黒髪を肩口で揃えたリクルートスーツの女【ピーチ・バレンタイン】(今はアロハ・ガウディに寄り添うように座席に座っている。)
魔法使いのような髭を蓄え、黒のシルクハットを被っているにも関わらず、不似合いなアロハシャツを着た老紳士【ガウディ・リスト】(どういうわけか同じ顔をした同名の人物がいるため、便宜的にアロハ・ガウディと呼んでいる。)
「で、あんたらは何者なんだ?」
俺は率直に尋ねることにした。
「ホントにてめぇは何にも知らないみてぇだな。別に説明してやる義理はねぇが、だ~りん(ハート)に免じて説明してやる。」
ピーチは、アロハ・ガウディに惚れているらしく、俺とアロハ・ガウディとで態度が圧倒的に違う。目つきまで変わっているから器用なもんだ。

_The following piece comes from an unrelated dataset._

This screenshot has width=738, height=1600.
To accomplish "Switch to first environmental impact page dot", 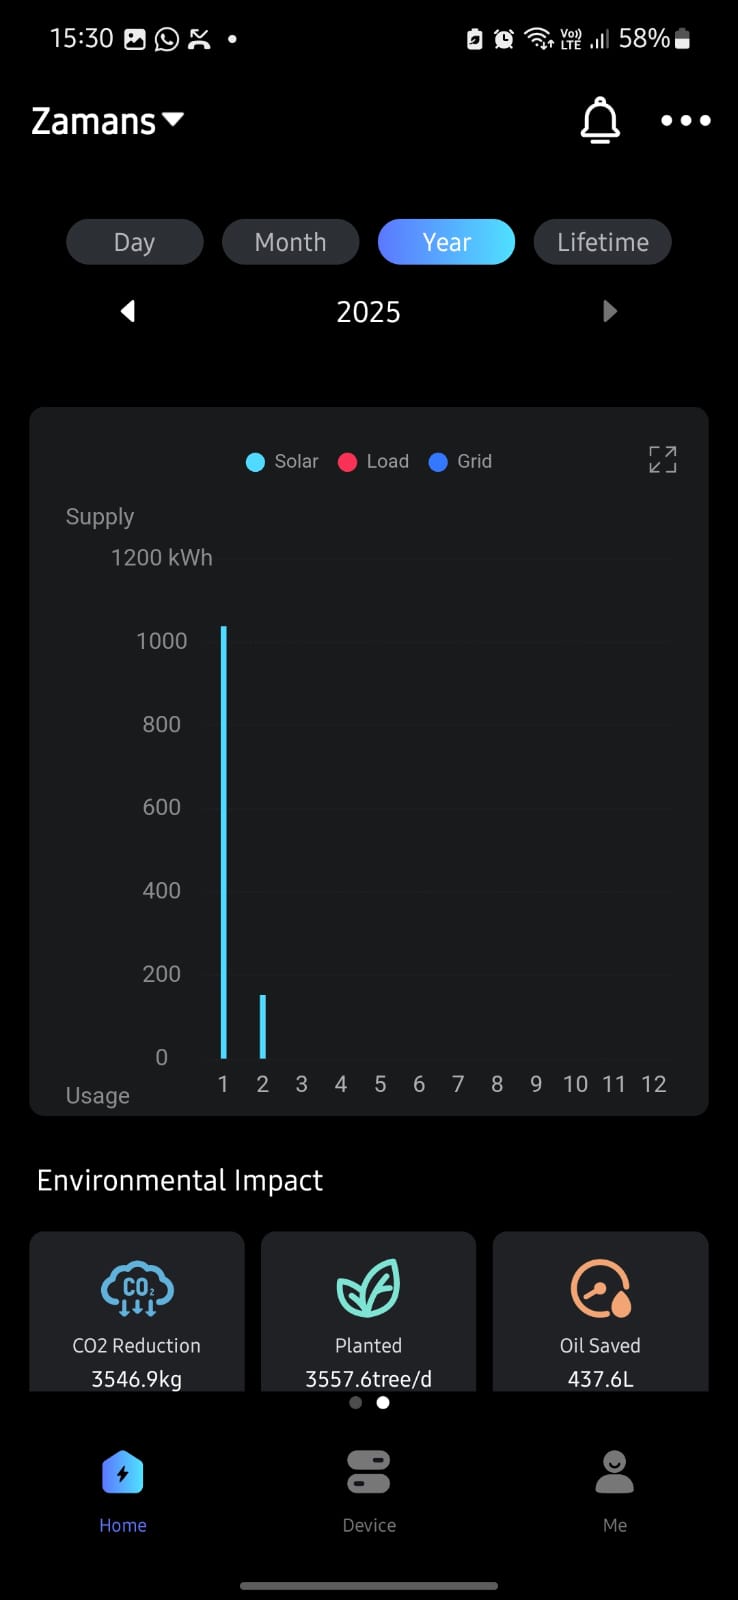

「トーナメントが行われている。主催者は不明だが、目的ははっきりしている。主催者に選ばれた50人のマスターは「人造人間ガウディ」をパートナとし、自分の好みにカスタマイズを行う。あたしのガウディなら体の部位を切り離して発射するとかな。そして、このサイゼ―タウンを舞台に、最後の一組となるまで殺し合いをするんだ。」
「人造人間って。。。」
「信じられないのも無理はないが、実際に見ただろう?」
確かにロケットパンチだとか(不発だったが)ロケットヘッドとかを思い出すと否定ができなくなる。
「それで、主催者ってのの最終的な目的は何なんだ?」
「新兵器の開発だ。戦争に投入する兵隊として人造人間の研究が進んでいるが、その人造人間を殺戮マシーンにするために、どのカスタマイズが最も有効かを調べることだな。」
新兵器とか殺戮マシーンとか、にわかには信じられない。
「まぁこれはあくまで主催者側の都合だ。あたしたち参加者は、自分のカスタマイズが殺戮マシーンに採用されることによって、印税を受けることができる。殺戮マシーン1体につき500万円。最終的に何体製造されるかはわからないが、仮に100体製造されるだけで、5億円だ。魅力的だろう?……まぁあたしのガウディは破壊されちまったから、棄権するしかないがな。」
「その50人ってのはどうやって決められたんだ?あんたらの言い分じゃ俺も参加させられているようだが。。。」
「50人をどうやって選別したのかは知らねぇが、2週間くらい前にガウディが現れて、トーナメントの説明を受けた。参加するかしないかの選択権はあたしたちにあったが、まぁ不参加にする理由はないわな。」
「確かにガウディと接触はしたが、俺は昨日の話だ。しかもトーナメントのことなんて聞いていないぞ。」
俺はアロハ・ガウディに説明を求めるために視線を向けた。
「マスター。申し訳ございません。忘れていました。」
少しはにかんで(気のせいかもしれないが) アロハ・ガウディは答えた。
「もっとも、、、」とピーチが続けて話をする。
「てめぇにしろ、だ~りん(ハート)にしろ異質なんだ。本来なら2週間前からトーナメントが始まっているにも関わらず、今頃になって参加していることだけでもおかしいが、あたしのガウディはお前のことをNo.51と呼んだ。おかしいよな?参加者は50人のはずなのによぉ。」
「それに…、ガウディっていうのは、明確に服装が決まっているんだ。初期段階ではジャージだが、ほかのガウディを一体破壊するごとに、ポロシャツ、スーツ、スリーピース、マント…と進化していくんだが、アロハシャツなんて服装は存在しないんだ!!」
正直、俺にとってはアロハシャツはどうでもいいが、ピーチにとってはよっぽど重要なことらしい。
そのあともいろいろと説明をしてもらい(意外にもピーチは説明が好きなようだ。特にピーチが就活生で教師を目指していること、ガウディは参加者以外には見えないことなどを教えてもらった。)、いよいよ核心に迫る質問をする。